Coming back to the parent claim. You could never trash the Amiga OS because as long as you had workbenchs disks you could reboot the OS just fine and the ROMs were always safe.
Almost all 1980s computers booted the OS from floppy. If they had a hard disk at all, then if you trashed the OS on the hard disk, you could reinstall from floppy.
This was true of Amigas, Unix machines, Commodore 900 series, and all IBM PC-compatibles whatever they were running: PC DOS, MS-DOS, DR-DOS, Windows, OS/2.
You can't boot an Amiga into a full usable OS without at least 1 floppy disk, which means a floppy drive to read that disk.
Same for any PC compatible. Same for any Unix machine.

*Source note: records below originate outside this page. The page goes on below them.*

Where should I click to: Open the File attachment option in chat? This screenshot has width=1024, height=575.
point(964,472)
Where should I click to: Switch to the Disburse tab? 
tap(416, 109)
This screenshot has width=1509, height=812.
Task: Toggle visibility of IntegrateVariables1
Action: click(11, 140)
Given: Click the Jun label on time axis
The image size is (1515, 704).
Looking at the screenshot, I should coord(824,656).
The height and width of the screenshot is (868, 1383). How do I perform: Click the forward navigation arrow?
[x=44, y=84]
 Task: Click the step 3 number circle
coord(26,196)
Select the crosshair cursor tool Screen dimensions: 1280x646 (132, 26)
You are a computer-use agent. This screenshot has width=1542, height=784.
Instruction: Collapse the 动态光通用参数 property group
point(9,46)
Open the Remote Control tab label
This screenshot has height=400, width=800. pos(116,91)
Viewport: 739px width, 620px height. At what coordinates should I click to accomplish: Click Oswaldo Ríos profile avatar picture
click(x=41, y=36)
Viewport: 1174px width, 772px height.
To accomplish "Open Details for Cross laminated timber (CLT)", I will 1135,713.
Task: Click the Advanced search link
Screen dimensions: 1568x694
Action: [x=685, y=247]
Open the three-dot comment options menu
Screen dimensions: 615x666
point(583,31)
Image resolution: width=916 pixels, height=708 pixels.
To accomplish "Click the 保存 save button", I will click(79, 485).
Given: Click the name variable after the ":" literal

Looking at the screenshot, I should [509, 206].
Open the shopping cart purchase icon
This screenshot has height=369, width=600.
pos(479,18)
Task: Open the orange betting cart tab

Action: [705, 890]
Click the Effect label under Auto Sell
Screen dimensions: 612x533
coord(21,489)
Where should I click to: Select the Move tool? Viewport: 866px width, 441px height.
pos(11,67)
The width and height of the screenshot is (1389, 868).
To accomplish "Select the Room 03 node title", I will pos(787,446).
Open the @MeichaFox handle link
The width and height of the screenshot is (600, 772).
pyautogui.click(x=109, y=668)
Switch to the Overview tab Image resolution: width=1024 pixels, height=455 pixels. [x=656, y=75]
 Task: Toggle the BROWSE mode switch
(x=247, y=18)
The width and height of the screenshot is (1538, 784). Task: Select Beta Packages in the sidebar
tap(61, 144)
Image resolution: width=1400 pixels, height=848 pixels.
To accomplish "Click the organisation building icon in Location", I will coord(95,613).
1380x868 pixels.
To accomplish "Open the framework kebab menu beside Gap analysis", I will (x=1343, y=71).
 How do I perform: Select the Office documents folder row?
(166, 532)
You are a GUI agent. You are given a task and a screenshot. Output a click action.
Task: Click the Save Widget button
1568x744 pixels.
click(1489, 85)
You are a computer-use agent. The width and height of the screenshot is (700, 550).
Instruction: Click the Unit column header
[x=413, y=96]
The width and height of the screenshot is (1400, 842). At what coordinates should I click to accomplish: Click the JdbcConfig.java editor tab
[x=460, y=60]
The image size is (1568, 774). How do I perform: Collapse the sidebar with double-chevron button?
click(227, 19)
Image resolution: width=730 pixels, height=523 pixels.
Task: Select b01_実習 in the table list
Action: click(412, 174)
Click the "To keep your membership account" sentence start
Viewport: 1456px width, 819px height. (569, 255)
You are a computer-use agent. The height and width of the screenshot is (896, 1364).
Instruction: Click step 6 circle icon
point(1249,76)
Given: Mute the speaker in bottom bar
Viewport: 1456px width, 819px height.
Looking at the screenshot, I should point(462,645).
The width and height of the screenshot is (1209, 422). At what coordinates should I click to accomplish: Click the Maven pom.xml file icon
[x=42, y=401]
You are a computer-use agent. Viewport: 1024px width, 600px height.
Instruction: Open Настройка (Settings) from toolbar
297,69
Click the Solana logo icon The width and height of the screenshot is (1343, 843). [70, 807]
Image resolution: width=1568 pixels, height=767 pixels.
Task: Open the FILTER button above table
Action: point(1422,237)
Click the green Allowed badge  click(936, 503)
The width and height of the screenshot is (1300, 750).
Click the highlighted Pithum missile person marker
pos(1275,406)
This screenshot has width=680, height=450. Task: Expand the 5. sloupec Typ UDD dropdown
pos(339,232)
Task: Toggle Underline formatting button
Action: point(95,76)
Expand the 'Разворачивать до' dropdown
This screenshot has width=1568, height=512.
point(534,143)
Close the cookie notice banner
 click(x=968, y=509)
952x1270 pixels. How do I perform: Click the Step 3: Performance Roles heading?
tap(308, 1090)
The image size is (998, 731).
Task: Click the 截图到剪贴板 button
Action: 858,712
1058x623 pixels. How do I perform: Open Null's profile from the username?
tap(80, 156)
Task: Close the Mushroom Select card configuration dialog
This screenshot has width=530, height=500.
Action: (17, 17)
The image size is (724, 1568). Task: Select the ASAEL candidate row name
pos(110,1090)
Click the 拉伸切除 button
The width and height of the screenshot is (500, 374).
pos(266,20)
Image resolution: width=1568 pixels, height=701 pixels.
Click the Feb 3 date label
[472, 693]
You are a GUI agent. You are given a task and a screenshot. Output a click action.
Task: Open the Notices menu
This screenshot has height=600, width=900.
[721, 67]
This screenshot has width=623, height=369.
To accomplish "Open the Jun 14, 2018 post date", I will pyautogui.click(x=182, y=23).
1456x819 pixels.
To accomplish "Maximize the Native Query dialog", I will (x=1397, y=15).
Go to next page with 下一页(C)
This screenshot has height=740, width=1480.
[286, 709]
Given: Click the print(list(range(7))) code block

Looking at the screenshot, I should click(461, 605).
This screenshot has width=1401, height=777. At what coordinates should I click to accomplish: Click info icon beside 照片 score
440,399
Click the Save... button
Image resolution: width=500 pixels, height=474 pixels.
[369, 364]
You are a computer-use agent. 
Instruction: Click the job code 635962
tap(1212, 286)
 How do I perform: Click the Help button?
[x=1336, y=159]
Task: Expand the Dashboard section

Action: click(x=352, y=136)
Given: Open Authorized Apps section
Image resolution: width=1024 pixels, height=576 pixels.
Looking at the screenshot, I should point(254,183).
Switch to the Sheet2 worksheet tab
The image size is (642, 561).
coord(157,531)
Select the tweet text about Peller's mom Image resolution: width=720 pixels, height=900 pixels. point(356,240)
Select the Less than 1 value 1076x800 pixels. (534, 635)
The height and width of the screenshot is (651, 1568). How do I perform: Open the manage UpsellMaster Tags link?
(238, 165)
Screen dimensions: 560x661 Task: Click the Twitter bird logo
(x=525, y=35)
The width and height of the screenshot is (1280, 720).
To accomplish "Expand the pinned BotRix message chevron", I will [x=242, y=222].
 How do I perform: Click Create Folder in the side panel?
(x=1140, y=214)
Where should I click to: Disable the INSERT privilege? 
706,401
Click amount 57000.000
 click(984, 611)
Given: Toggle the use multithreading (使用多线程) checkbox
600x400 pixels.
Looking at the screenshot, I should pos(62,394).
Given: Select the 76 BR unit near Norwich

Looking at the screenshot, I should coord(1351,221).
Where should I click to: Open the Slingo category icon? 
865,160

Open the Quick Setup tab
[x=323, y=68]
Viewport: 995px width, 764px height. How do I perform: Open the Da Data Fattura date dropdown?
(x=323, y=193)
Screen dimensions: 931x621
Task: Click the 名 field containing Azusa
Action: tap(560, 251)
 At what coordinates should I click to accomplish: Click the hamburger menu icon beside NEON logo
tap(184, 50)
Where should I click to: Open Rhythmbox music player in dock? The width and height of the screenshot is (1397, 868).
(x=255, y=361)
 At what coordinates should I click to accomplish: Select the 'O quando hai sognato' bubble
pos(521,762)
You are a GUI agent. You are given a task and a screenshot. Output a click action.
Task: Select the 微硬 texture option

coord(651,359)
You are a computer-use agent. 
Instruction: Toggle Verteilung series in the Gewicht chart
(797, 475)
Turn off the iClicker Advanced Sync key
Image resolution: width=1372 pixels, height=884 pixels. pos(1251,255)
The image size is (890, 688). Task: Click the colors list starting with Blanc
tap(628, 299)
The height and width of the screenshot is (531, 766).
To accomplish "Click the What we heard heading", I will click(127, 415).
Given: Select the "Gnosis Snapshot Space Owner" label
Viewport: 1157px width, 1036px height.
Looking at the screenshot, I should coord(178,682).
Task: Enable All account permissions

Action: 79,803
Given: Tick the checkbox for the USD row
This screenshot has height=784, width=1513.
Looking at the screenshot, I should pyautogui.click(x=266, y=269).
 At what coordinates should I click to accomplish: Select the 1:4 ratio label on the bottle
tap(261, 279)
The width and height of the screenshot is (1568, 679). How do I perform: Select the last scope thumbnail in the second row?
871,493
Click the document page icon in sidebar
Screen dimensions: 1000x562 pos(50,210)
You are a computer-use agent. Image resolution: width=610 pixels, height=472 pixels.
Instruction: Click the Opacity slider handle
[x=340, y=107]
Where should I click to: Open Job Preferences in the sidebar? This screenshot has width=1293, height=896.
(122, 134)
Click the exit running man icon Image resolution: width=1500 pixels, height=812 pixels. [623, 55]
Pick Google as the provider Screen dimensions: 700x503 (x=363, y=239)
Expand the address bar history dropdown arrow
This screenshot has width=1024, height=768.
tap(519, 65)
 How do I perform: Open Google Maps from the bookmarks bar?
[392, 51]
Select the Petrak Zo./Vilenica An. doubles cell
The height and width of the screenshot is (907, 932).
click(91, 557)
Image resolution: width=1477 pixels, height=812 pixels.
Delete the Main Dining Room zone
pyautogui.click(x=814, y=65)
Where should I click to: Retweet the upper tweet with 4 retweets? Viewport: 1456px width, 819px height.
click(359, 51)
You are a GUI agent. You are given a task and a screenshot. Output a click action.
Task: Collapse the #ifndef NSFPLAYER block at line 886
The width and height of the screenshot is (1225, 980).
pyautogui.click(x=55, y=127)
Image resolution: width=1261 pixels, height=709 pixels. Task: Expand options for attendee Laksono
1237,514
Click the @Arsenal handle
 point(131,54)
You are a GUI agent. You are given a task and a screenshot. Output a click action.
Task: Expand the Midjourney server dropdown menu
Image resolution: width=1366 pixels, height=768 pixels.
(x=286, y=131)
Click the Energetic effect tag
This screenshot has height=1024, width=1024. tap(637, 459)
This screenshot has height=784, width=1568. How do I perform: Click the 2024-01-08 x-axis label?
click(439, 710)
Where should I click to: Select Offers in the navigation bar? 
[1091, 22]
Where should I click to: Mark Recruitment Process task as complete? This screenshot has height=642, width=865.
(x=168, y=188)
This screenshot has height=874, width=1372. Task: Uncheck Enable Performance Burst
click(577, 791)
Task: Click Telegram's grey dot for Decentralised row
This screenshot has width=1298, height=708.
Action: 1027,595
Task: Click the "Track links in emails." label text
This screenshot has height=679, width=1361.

The point being that you could boot an Acorn RISC OS computer into the full unrestricted multitasking GUI, with networking, without any disks. Without even
having a floppy drive, or a hard disk, or _any disk drives of any kind_. You could physically remove the drives and configure the machine to know it had none fitted, and it would boot and run apps from its built-in ROM drive.
You can do that on an Atari ST as well, with a lot of errors you need to cancel, but there was no multitasking and no network access so the result could not do much. No way to load apps, no way to attach to a machine to load any.
On an Acorn Archimedes with no drives, you could boot, run the text editor, write a letter, open the paint or line-art apps, draw pictures, open the music editor, write a tune, save all those files onto a fileserver, print them out, and then cleanly shut down.
No hard disk. No floppies. No floppy drive. Entire OS and GUI and core apps, in ROM.